Assigned task:
Once the line with "This screenshot has width=1568, height=449." is reached, output it and every line after it, exactly, through the end of the records below. Pictures are skipped.

=== Input records ===

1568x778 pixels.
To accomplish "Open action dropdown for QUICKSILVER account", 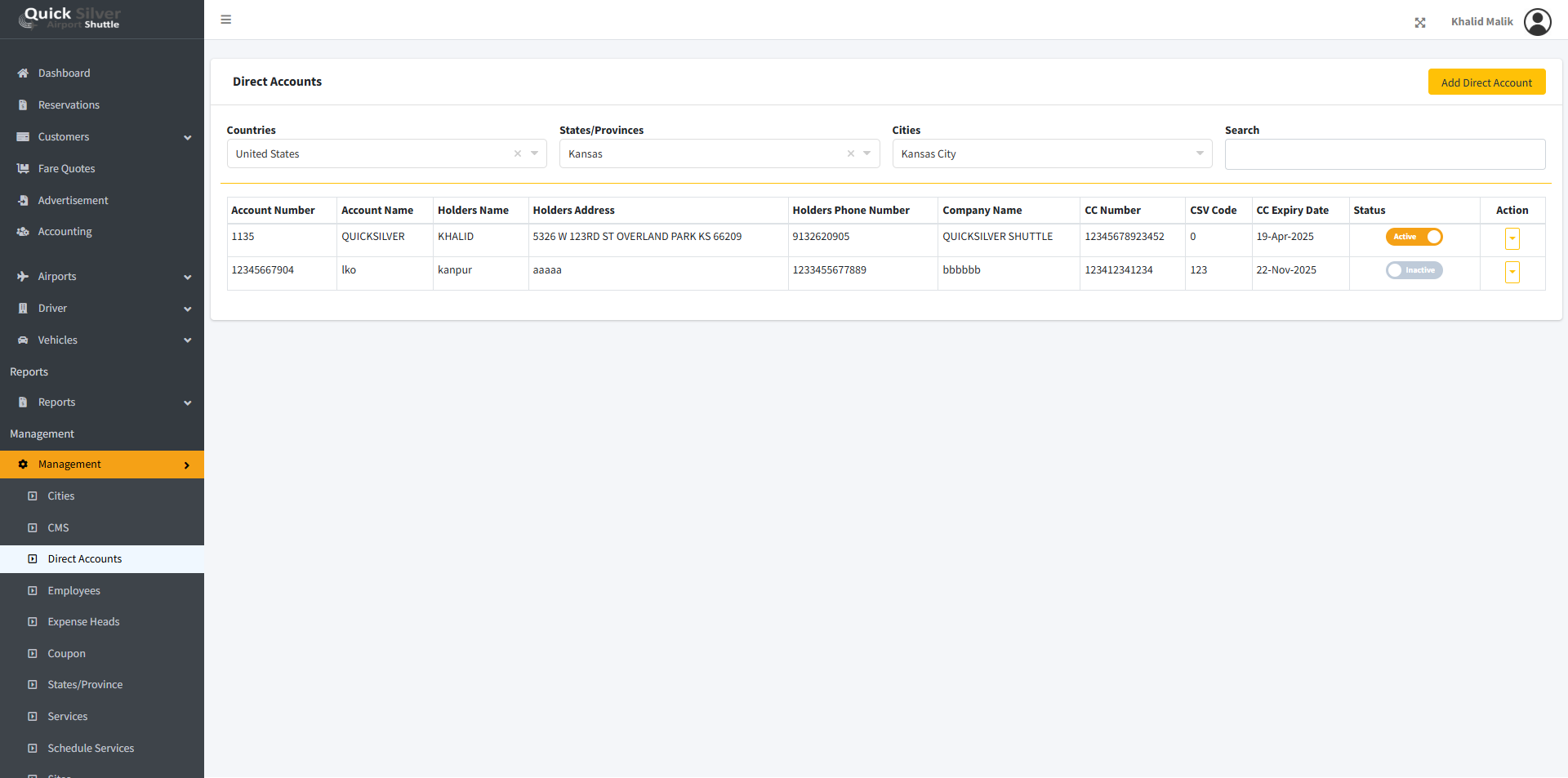I will 1512,238.
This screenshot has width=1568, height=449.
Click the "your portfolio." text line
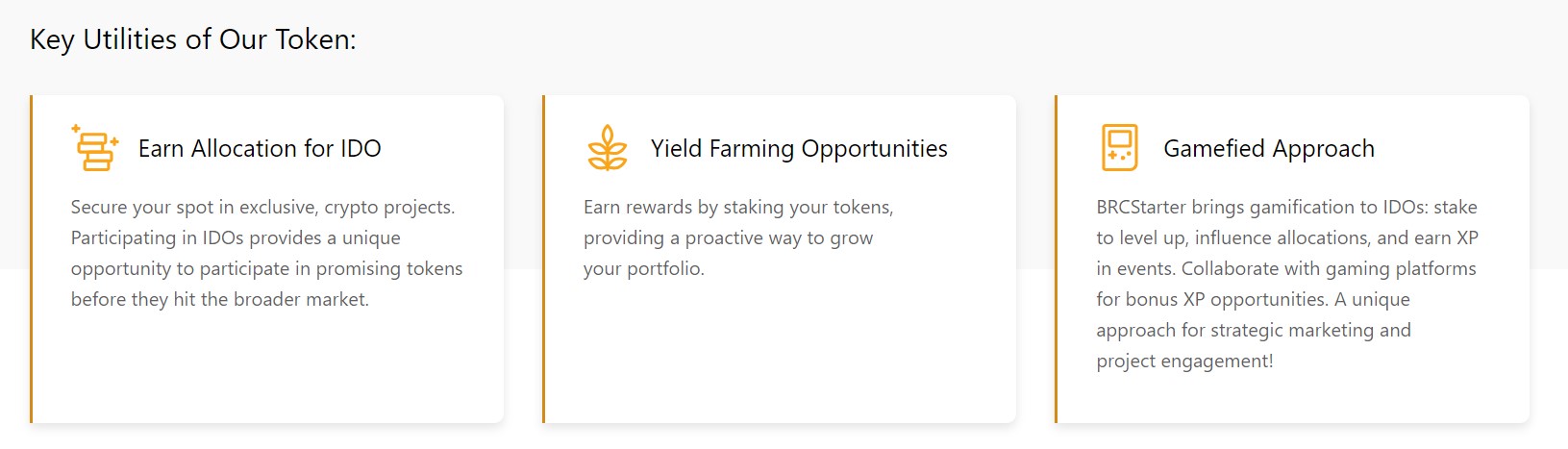643,269
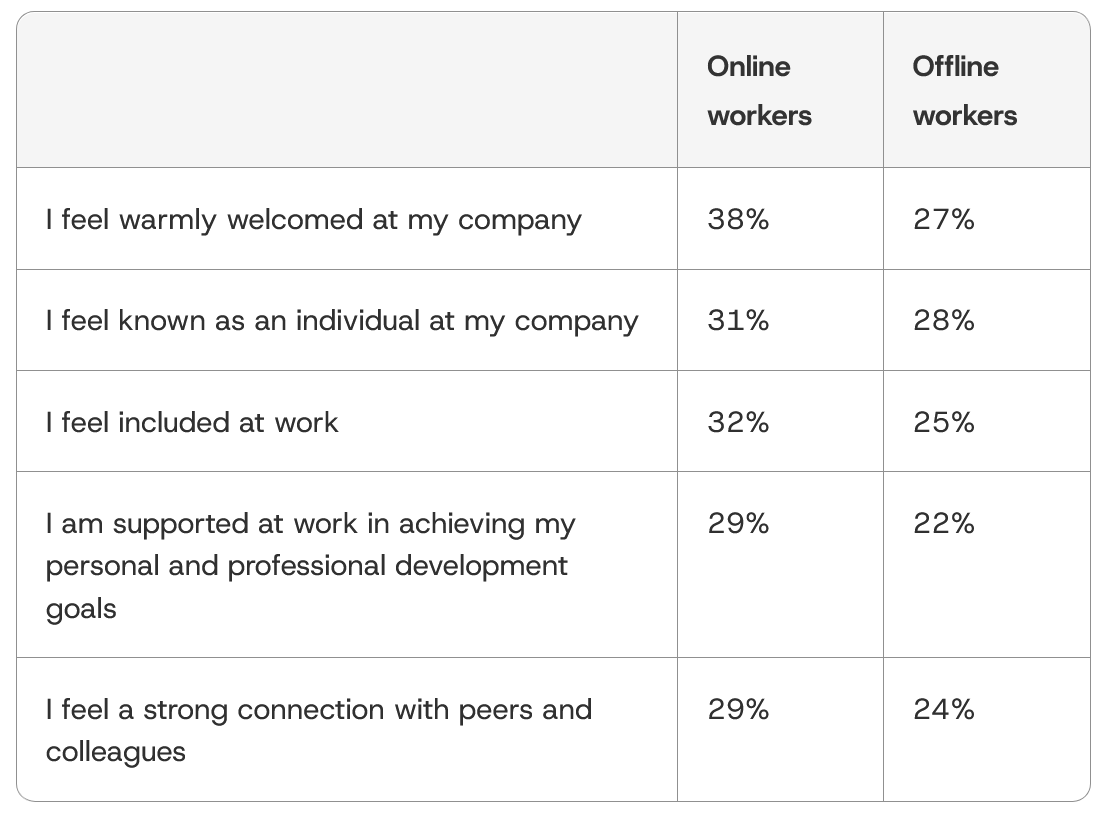The image size is (1107, 818).
Task: Click the Offline workers column header
Action: (x=964, y=91)
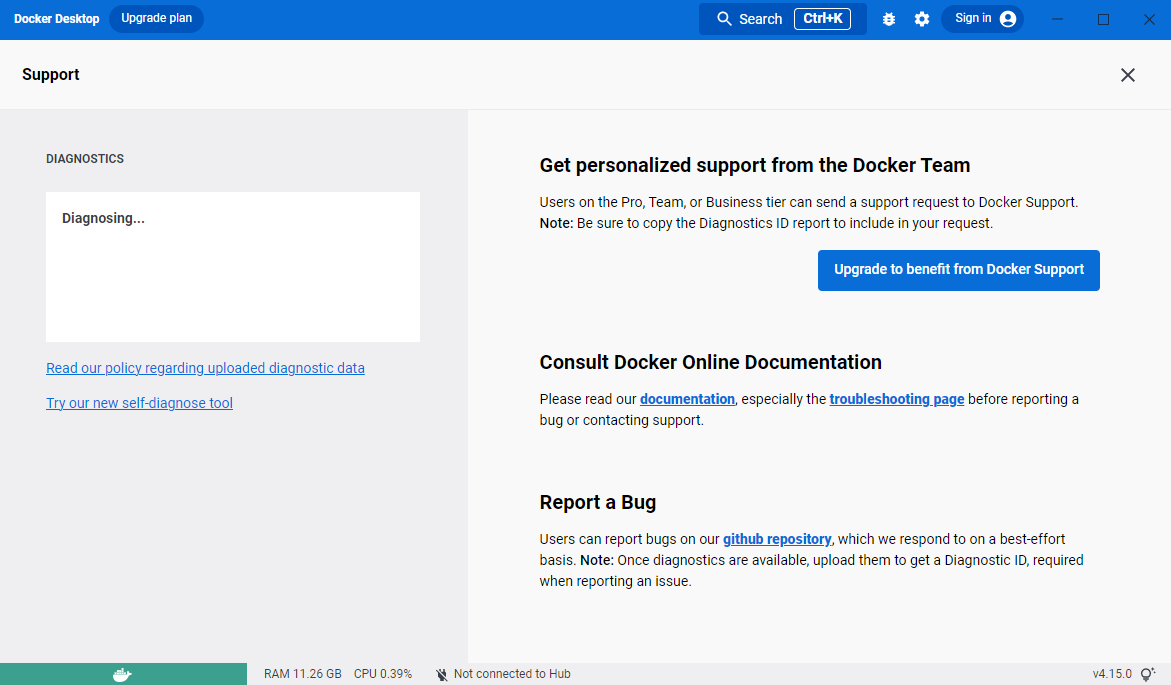Open the bug troubleshoot icon

[889, 19]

===

Expected answer:
This screenshot has width=1568, height=449.
Click the "your portfolio." text line
643,269
The image size is (1107, 818).
Task: Click the Offline workers column header
Action: (x=964, y=91)
Open the bug troubleshoot icon

[889, 19]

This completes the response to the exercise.